ASSENTT

Temporary 10% Wage Subsidy

The Temporary 10% Wage Subsidy is a Three-Month Tax Program (March 18, 2020-June 19, 2020) that’s part of Canada’s Covid-19 Economic Response Plan. It aims at avoiding mass layoff by the employers and to encourage rehiring.

Temporary 10% Wage Subsidy allows ‘Eligible Employers’ to claim an amount equal to 10% of the Remuneration paid to the Employees during this period.  It would reduce the amount of Payroll Deduction required to be remitted to the Canada Revenue Agency(CRA). 

“Avoiding Mass Layoff & Encouraging Rehiring”

Eligible Employers:

Who’s an Eligible Employers to claim the Subsidy is an important question here. Employers qualify for the TWS if:

  • You are Individuals(Sole-Proprietors), certain Partnerships, Non-Profit Organizations, Charities and certain Canadian-Controlled Private Corporations (CCPCs). 
  • A CCPC is essentially a private corporation whose shares are not listed on a stock exchange, and that is owned and controlled by Canadian residents. Large CCPCs which have taxable capital of more than $15 million among their associated corporations in the previous year won’t qualify for the TWS.
  • Employers are only eligible if they had a Payroll Program Account with the CRA on March 18, 2020. 
  • Pay Salary, Wages, Bonuses, or other Remuneration to an eligible employee.

Eligible employee:

An eligible employee is an individual who is employed in Canada by the above listed employers.

Subsidy Limit:

Under the TWS program, the maximum amount of Subsidy is $1375 per employee and $2500 per employer. Employers who are considered to be associated for tax purposes will not be required to share the subsidy.

Calculating the Subsidy:

  • An employer must deduct and withhold amounts for Income Taxes, Canada Pension Plan (CPP) or Quebec Pension Plan (QPP) contributions, and Employment Insurance (EI) premiums, and pay these withholdings(along with employer CPP/QPP contributions and EI premiums) to the Canada Revenue Agency (CRA) and Revenu Quebec on the 15th of  following month.
  • Employers must continue to deduct all source deductions, including Income Taxes, CPP/QPP contributions and EI premiums from Employees’ pay.
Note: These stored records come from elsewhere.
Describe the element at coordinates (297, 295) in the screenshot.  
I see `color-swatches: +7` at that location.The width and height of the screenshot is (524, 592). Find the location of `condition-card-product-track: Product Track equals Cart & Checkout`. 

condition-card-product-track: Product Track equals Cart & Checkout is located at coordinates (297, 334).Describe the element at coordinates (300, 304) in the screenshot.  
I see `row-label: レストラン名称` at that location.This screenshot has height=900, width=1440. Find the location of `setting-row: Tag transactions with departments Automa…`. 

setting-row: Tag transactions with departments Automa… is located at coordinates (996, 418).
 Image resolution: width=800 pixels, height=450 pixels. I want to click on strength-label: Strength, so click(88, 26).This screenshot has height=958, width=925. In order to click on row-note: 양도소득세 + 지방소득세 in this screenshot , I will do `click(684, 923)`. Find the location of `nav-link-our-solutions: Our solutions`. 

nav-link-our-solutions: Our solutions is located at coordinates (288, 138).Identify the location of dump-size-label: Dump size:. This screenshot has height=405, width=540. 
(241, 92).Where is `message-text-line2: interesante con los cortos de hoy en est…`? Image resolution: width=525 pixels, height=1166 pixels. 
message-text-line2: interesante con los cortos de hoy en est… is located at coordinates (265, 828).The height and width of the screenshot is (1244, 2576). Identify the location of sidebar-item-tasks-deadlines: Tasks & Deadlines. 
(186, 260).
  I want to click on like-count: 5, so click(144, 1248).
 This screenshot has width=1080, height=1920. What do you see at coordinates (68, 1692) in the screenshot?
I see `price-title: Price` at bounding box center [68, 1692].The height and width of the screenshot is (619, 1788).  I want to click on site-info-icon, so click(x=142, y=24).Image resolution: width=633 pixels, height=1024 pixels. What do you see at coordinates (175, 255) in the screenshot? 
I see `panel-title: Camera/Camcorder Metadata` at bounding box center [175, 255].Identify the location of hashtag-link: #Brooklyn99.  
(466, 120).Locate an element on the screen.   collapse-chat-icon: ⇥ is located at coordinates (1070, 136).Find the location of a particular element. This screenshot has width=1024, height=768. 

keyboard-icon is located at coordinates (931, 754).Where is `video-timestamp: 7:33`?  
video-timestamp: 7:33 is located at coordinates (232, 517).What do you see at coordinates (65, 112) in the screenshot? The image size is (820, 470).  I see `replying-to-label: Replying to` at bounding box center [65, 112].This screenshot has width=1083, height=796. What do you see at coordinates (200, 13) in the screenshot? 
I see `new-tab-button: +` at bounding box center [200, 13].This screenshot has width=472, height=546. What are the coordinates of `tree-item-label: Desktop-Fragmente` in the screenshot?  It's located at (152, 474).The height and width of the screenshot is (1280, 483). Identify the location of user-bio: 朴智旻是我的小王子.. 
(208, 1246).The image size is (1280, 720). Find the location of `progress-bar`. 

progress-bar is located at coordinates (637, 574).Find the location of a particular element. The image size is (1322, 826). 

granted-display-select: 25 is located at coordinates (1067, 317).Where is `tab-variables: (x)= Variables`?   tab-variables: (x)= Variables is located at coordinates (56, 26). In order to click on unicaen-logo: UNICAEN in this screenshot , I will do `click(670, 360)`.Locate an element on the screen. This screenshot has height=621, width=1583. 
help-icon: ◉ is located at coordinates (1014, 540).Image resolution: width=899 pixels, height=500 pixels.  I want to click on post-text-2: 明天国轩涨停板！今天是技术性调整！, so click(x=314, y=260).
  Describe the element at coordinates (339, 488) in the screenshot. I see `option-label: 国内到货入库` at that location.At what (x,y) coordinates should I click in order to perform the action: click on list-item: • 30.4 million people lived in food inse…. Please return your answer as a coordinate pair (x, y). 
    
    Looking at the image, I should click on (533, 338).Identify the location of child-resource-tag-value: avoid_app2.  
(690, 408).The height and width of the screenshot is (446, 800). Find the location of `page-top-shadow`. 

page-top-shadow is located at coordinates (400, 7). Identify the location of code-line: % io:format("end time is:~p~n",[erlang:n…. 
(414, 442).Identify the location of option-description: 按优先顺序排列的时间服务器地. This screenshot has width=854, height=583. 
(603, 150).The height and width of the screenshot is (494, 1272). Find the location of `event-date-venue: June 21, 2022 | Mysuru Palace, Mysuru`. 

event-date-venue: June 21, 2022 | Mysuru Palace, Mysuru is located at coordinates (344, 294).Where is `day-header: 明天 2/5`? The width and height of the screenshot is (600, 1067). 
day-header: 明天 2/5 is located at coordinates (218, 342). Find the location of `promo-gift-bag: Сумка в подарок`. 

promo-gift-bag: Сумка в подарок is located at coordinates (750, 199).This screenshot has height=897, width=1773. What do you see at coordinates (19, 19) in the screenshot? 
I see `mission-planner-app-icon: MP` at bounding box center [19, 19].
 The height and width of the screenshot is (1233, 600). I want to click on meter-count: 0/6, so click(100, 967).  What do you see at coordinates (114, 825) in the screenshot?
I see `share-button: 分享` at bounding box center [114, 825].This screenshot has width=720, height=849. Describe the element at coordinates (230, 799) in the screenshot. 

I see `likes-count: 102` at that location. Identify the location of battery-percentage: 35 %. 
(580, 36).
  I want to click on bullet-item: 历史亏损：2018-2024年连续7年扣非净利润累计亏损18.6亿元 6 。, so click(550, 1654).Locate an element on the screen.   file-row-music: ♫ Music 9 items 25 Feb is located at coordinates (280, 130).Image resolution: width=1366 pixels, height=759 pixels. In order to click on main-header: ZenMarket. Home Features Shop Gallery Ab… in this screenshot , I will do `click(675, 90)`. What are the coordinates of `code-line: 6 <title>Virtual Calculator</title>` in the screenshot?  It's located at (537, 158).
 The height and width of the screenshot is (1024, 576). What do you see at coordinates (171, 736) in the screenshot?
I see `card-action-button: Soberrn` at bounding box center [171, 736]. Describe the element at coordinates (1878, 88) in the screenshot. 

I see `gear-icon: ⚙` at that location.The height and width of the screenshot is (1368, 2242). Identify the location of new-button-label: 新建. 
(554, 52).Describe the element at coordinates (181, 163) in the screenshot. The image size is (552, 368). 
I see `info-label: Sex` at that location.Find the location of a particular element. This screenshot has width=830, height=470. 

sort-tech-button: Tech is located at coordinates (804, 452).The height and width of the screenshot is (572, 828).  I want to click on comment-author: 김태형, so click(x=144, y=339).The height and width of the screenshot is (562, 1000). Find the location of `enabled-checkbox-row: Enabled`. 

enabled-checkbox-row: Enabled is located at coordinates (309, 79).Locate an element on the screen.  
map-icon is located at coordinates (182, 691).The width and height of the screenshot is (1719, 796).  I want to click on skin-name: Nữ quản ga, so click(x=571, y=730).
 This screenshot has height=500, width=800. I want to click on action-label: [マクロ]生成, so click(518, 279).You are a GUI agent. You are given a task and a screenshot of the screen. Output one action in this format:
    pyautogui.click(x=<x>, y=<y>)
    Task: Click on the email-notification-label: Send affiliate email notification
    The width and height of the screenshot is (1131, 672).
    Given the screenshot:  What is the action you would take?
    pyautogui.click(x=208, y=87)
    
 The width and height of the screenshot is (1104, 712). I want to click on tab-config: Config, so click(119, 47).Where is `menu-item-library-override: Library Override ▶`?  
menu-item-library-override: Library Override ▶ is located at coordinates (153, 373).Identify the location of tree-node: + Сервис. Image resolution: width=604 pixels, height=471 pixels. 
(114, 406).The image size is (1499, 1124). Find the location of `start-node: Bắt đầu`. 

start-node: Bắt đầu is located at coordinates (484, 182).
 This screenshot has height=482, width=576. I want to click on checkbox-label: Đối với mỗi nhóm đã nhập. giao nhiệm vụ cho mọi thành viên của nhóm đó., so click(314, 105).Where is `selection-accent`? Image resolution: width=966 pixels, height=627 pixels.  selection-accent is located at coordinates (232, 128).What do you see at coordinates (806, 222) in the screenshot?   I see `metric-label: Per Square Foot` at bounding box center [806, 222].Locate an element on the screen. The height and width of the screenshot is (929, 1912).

The Employer can only reduce remittances of Federal, Provincial (other than Quebec) or Territorial Income Taxes and cannot reduce any remittances of CPP/QPP contributions or EI premiums.
  • The Employer can choose to reduce its Payroll Income Tax Remittances to the CRA by the amount of the TWS on Employer’s next Remittance Date (April 15th if the employer is a quarterly or monthly filer).
  • Point to be noted here is that though the TWS is based on Remuneration paid to employees between March 18 and June 19, there is no deadline for claiming the TWS (through Reduced Income Tax Remittances). In other words, if the amount of the TWS exceeds the income tax that the employer would normally have to remit up to June 19, 2020, the employer can continue to reduce subsequent Income Tax Remittances to claim remaining TWS after this date.
  • Employers who choose not to Reduce Current Payroll Remittances can transfer the TWS to a Future 2020 Remittance or can request to have it paid at the end of 2020.
  • Remittances to Revenu Quebec may not be reduced. While the CRA is currently working on the reporting requirements for the TWS program, the Employer should keep all information necessary to support its manual calculation of the TWS. This will include records of all remuneration for the relevant period, as well as tax deductions and the number of employees.

Example:

  • Thomas owns a Bakery that has 5 employees. Total payroll for the Bakery Employees between March 18 and June 19, 2020 will be $120,000. Even though 10% of the Payroll during this time is $12,000, the maximum available wage subsidy will be limited to $6,875 because the maximum total TWS per employee is $1,375 and the Bakery has five employees. 
  • Thomas makes Monthly Tax Remittances on behalf of his Bakery Business. He can claim the first TWS by reducing the Bakery’s Remittance for March 2020, which is due on April 15, 2020. The TWS would be calculated as 10% of wages paid from March 18th. Assuming the eligible wages are $40,000, Thomas will be permitted to reduce the Federal and Provincial Tax portions of the April 15th Remittance to the CRA by $4,000. He can continue to reduce future Remittances of Income Tax until the Bakery reaches the maximum TWS.

The TWS amount will be included in the employer’s income and taxed in the year it is received.